The wait for Prisoner was well worth the effort. It is every bit as dramatic, epic and accomplished as their fans no doubt anticipated.
Most of the album’s front end features urgent, elegant, cinematic and heavy sounds. There’s cascading, textural guitars and angular, aggressive postpunk riffs, stadium-sized echoing piano lines, thunderclap drums and Mary striving to place her vocals somewhere above the din.
Later on, the record takes a turn down a quieter, softer road, with an impressive closing set of four delicate songs.
If nothing else, Prisoner is a wellcrafted, smart album. It can be ferocious and commanding as well as poetic and emotionally pure. This is a band in control of its skills.

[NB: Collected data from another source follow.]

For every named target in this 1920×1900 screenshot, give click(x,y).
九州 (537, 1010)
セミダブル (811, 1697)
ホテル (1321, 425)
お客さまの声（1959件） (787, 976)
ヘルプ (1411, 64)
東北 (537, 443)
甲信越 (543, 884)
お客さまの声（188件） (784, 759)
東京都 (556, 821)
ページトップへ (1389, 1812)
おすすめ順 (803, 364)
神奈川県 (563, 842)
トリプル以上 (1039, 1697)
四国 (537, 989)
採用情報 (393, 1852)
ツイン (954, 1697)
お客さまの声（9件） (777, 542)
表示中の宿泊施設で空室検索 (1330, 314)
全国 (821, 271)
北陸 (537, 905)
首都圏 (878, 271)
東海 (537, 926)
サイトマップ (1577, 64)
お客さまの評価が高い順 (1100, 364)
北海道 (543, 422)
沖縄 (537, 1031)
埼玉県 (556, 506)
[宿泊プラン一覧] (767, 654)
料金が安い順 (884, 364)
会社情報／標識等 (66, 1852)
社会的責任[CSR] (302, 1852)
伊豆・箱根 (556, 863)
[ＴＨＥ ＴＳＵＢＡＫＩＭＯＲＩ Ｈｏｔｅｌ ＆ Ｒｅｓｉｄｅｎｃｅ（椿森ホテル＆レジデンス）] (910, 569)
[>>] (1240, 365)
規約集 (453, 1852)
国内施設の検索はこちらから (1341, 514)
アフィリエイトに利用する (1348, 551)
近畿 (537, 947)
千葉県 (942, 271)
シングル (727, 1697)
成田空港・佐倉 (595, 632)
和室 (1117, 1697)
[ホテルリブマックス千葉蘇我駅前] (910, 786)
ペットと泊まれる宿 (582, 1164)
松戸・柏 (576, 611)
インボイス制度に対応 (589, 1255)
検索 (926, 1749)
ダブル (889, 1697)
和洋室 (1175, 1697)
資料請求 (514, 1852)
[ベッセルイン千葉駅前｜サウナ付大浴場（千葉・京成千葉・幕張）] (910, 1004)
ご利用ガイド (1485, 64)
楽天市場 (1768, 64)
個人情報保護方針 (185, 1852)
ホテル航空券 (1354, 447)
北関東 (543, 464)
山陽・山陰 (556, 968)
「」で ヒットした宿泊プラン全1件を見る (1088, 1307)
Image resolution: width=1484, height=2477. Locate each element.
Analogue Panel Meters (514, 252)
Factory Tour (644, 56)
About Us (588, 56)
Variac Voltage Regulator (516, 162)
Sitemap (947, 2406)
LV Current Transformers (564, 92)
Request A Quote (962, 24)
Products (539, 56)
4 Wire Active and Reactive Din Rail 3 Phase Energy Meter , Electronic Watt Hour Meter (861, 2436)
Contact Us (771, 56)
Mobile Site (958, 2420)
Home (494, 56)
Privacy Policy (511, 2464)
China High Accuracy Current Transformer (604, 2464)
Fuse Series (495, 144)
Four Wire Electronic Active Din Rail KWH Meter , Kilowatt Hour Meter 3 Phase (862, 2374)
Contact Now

Even when a song sounds like it might be spiralling out of control, The Jezabels always have a tight grip on the reins.
Usually the absence of a bass player creates problems for bands, whether they like to admit it or not. For this act, it goes completely unnoticed.
Prisoner opens with its namesake, a shock of brooding cathedral organs and a rush of free-flowing, jazzy drums. It’s an intense almost exhausting few minutes, and a cracking way to set the tone with some goth-tinged rock ’ n’ roll. A sunburnt single comes next in
Endless Summer, a Triple J favourite and solid highlight that helped the band draw one of the biggest crowds at the recent Splendour in the Grass festival.
A bunch of tunes showcase Mary’s untroubled, effortless and powerful vocal abilities – from the ballad Long Highway, on which she turns on an earnest honesty, to Try Colour, where she is more insistent, to the gritty and nasty
Nobody Nowhere. Tranquil instrumental piece Austerlitz shows off yet another side of The Jezabels’ personality.
They can turn their hands to any style . . . so they do. Although concise and focused as a whole, each of the songs on this album stands alone as a separate piece. Yet they are all a vital part of the puzzle, too.